ゴルロイスが死んでしまったあと、その妻であるイグレーンが、すぐに別の男と結婚したという事実は、村人からすれば裏切られたように感じたのだ。
だがエレインは母の悪口を黙認できず、その村人と戦い重症を負わせる。
村人は解放軍の中隊長であったのだが、当時たった十二歳の少女であるエレインは、まるで怒りそのもののような、荒れ狂う炎を操り、圧倒的な力で一方的に叩きのめした。
その時のエレインを見た村人たちは、畏怖の意味を込めてこう呼んだ。
『逆鱗の魔女』と。
エレインの恐ろしさを直接見ていない村人は、そのことで度々絡んでくるのだが、そういった輩には、毎回必ず大怪我を負わせていた。
そんなことがあって以降、母が悪く言われるようになった原因であるユーサーと、それが連れてきたアーサーを、エレインは心底嫌っていたのだ。
(ママのために仕方なく、アーサーと仲良さそうに振る舞ってはいるが、本当はすぐにでもこの家から排除したい)

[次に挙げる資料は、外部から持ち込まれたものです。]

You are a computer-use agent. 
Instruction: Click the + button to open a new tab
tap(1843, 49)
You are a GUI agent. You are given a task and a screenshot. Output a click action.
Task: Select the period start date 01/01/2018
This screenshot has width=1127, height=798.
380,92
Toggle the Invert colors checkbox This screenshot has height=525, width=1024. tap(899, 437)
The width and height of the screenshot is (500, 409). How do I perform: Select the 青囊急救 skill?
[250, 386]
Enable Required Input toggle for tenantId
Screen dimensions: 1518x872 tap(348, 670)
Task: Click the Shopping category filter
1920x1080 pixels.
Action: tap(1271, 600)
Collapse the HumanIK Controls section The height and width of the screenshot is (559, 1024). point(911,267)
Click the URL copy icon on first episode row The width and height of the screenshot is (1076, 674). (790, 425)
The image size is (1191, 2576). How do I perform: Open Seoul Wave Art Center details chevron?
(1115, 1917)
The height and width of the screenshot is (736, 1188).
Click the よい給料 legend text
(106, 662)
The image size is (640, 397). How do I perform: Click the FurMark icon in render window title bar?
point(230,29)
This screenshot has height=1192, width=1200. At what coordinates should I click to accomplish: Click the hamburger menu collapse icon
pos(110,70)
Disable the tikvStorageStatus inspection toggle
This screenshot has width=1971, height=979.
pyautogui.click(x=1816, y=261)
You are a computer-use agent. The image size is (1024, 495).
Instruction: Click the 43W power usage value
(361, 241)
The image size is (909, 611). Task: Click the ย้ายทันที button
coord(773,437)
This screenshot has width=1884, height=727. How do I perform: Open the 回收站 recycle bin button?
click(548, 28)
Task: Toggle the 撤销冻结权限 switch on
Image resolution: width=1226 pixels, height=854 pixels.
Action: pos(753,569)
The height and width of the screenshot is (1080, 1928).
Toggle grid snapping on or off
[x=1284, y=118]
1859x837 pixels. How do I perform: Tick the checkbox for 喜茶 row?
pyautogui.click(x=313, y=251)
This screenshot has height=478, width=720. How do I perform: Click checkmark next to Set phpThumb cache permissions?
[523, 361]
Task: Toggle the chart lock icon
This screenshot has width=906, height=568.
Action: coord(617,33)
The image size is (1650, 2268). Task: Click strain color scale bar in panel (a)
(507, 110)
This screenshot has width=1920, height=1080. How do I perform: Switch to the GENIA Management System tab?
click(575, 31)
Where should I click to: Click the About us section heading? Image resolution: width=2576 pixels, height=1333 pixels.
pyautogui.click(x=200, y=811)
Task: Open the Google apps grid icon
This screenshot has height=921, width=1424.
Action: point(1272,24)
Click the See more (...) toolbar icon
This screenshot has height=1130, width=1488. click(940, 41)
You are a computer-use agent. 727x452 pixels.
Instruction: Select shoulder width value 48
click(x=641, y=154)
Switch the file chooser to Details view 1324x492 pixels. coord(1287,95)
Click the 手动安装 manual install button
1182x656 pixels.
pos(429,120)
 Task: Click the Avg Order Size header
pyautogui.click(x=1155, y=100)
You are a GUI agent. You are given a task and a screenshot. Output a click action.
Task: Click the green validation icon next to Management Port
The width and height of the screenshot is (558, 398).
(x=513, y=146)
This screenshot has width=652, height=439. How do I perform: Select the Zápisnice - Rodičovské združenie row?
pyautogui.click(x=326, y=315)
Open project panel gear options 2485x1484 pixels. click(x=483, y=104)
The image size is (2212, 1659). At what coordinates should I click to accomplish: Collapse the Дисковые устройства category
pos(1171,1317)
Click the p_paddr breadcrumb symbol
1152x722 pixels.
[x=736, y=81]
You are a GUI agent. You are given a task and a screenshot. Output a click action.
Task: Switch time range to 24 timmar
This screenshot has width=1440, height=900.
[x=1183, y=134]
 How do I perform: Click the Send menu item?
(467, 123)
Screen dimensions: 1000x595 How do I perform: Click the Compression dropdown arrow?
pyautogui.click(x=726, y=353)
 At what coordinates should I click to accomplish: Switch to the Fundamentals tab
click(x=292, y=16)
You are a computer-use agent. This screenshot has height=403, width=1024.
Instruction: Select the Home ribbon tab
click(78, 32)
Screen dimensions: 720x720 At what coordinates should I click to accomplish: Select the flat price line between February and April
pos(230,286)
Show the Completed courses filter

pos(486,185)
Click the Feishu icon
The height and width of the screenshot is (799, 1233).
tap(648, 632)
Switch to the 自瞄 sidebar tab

荒ぶる炎を抑えながら、エレインは二階に上がるために、アーサーとすれ違う。
「おねえちゃんだいじょうぶ?」
「え?」
エレインは思わず立ち止まる。
「つかれてるの?」
「……だ、大丈夫」
「……ほんと?」
(なんだこいつ……とっとと終わらせて寝るか)
階段から足を下ろすと、エレインはアーサーと同じ目線までしゃがみ込む。
「ほんとだよ」
愛想笑いを浮かべるエレインの頭に、アーサーの小さな手が置かれる。
「よしよし」
「……なにしてんだ?」
「おねえちゃんがんばってるから、いいこいいこしてあげる〜」
「いい子いい子って……私はもう子供じゃねぇんだが……」
優しく微笑むアーサーを見て、エレインは自然と涙を流す。
「えっ? な、なんで……」
「おねえちゃん、なかないで」
一度溢れた涙はなかなか止まらず、エレインは自分の涙に戸惑う。
「止まらない……くっそぉ……止まれぇ……」
涙を拭こうとするエレインだが、まるで今まで溜まっていた感情がこぼれ落ちるように、涙が溢れて止まらない。
「よしよし、だいじょうぶだよ」
「うぅ……」
アーサーに宥めるように撫でられ、エレインはますます涙が出てきてしまう。
(六歳の子供に頭を撫でられただけで涙腺崩壊するって……おばあちゃんかよ……成人したばっかなのに……)
「……アーサー……ごめんなさい……ありがとう」
エレインはそれからしばらく、六歳のアーサーに撫でられながら、静かに涙を流した。
◇◆◇◆◇
「アーサーありがとう」
怒りで我を忘れていたエレインだが、昔の記憶で少しだけ落ち着きを取り戻し、ゴルロイスから離れる。
「お前はパパじゃない……腐った肉の塊だ」
(もう終わらせる)
ゴルロイスにエレインは手をかざすが、その腕を誰かが掴む。
「お前を父殺しにはさせない」
「え? パ、パパ!?」
エレインが後ろを振り向くと、そこには今の父であるユーサーがいた。